Hi everyone,
I've been trying to perform hisat2-stringtie analysis for my bacterial genome. I obtained my .gff file from prokka and then converted that to .gtf format using gffread. However, when i try to run isoformswitchanalyzer (v2.0.1) to get gene names for all the unknown gene ids (MSTRG) generated by stringtie, i end of in error and i cant seem to understand where im going wrong as im new to all these. I can see that the errors are being caused by the gtf file format. I generated 2 gff files from the same input data using different parameters from prokka and i face different errors with each file.

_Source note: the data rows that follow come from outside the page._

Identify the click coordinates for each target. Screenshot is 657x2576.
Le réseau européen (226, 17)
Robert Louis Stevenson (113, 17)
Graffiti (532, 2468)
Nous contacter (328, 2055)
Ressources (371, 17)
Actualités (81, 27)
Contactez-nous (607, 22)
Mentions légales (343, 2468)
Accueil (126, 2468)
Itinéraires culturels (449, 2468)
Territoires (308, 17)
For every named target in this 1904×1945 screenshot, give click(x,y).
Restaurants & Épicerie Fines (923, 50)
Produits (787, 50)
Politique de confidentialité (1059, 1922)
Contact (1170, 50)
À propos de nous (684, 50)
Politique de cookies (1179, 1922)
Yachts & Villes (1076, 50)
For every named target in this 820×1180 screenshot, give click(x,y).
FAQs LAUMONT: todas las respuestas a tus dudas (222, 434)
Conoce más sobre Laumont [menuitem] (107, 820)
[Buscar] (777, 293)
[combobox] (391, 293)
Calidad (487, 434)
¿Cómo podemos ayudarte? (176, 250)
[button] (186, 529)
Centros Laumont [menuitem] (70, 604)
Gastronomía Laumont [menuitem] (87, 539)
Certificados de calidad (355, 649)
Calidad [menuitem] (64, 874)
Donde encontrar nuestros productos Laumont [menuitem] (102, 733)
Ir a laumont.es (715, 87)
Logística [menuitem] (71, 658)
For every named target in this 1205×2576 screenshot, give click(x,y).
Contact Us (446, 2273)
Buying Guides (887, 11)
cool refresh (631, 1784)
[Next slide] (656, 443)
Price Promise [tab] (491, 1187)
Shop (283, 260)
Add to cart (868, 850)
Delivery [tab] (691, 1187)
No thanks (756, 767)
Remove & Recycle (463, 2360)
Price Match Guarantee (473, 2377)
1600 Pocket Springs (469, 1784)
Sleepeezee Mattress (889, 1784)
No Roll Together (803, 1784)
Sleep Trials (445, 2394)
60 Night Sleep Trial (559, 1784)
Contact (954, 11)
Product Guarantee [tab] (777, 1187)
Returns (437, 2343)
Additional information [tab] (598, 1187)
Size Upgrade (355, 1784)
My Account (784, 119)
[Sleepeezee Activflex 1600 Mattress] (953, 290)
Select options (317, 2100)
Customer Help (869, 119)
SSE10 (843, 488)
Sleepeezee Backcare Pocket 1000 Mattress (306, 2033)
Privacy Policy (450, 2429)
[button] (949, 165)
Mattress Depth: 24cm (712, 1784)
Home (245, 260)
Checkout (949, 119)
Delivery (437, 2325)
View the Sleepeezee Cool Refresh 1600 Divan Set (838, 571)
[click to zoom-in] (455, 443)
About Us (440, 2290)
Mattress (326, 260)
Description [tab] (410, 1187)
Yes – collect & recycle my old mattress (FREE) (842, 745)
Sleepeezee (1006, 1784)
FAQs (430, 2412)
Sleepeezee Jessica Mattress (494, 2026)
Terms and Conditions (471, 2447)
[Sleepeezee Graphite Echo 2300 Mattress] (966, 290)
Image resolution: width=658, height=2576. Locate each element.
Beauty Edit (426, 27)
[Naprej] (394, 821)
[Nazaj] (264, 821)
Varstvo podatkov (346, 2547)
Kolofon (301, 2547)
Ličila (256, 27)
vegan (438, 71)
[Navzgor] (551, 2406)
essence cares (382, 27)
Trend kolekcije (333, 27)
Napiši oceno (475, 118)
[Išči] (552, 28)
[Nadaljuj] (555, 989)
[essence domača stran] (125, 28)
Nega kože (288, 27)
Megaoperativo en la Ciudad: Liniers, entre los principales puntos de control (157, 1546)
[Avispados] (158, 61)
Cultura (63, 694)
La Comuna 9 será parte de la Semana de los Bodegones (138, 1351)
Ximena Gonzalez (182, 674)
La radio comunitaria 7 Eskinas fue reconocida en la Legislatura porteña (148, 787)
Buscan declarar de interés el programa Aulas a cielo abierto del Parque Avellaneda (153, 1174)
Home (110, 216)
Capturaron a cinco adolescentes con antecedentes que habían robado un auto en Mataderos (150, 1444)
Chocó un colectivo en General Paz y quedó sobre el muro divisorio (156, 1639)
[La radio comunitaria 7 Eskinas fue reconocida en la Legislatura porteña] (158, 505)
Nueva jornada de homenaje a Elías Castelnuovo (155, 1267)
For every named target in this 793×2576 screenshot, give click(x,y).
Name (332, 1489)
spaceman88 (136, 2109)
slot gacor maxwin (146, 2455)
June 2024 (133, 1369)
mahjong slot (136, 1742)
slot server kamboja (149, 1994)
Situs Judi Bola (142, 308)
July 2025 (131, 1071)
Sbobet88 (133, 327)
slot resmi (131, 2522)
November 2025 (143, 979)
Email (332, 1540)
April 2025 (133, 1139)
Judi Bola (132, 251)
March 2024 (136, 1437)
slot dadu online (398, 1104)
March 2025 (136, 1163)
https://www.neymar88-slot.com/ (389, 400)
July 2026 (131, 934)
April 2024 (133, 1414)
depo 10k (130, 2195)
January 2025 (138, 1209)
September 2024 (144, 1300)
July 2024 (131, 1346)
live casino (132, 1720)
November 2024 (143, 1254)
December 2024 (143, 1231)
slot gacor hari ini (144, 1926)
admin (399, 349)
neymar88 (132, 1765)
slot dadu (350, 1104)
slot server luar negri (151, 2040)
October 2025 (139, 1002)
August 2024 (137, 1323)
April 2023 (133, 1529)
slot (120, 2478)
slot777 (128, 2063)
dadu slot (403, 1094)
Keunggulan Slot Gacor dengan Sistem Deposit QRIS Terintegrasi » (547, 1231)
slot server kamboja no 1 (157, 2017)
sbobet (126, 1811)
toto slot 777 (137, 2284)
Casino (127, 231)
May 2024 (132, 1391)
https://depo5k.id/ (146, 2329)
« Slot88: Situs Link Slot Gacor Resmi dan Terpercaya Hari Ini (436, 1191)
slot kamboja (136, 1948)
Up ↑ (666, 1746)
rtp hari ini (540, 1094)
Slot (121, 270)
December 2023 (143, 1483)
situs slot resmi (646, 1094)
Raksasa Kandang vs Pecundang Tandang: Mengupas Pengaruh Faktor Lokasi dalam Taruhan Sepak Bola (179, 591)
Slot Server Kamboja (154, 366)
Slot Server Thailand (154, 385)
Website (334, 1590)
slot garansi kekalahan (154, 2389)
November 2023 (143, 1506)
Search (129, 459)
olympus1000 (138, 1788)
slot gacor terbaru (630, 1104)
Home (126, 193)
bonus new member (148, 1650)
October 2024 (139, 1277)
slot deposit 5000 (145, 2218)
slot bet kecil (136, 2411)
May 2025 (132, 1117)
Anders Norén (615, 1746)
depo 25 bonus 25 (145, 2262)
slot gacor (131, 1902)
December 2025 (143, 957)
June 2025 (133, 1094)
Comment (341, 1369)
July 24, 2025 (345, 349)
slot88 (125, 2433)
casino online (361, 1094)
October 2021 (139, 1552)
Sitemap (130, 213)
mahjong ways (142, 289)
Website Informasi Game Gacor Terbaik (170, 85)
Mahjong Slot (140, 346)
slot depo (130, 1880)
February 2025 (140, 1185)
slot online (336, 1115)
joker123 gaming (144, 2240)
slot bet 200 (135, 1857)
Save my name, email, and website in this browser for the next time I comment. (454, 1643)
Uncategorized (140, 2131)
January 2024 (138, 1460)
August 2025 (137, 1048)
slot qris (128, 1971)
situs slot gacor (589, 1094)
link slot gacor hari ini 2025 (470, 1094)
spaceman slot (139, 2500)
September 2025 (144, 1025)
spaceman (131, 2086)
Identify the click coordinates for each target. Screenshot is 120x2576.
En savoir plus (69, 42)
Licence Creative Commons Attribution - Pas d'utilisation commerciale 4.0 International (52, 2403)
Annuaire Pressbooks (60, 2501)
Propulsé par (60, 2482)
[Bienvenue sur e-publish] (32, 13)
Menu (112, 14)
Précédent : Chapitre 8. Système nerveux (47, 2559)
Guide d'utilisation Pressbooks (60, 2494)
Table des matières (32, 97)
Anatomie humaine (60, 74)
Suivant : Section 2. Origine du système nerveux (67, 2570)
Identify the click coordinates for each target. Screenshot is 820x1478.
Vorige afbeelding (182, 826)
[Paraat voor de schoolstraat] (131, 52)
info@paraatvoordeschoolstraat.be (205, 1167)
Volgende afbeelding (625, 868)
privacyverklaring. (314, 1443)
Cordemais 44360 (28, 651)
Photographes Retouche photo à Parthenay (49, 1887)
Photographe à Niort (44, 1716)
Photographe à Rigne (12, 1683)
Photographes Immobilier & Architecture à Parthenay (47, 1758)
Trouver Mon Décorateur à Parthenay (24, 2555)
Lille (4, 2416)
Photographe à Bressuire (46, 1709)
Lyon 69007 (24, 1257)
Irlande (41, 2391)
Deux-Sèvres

I did really appreciate it to get some advice on how to address this problem. Thank you
mega_1.gtf gives me this error:
switchAnalyzeRlist <- importRdata(
isoformCountMatrix = stringTieQuant$counts,
isoformRepExpression = stringTieQuant$abundance,
designMatrix = myDesign,
isoformExonAnnoation = "/plant-bacteria/B.mega/mega_1.gtf",
)
Step 1 of 3: Identifying which algorithm was used...
The quantification algorithm used was: StringTie
Found 6 quantification file(s) of interest
Step 2 of 3: Reading data...
reading in files with read_tsv
1 2 3 4 5 6
Step 3 of 3: Normalizing abundance values (not counts) via edgeR...
Done
Step 1 of 10: Checking data...
Step 2 of 10: Obtaining annotation...
importing GTF (this may take a while)...
Error in importGTF(pathToGTF = isoformExonAnnoation, addAnnotatedORFs = addAnnotatedORFs, :
The GTF file must contain the folliwing collumns 'transcript_id' and 'gene_id'. gene_id is missing.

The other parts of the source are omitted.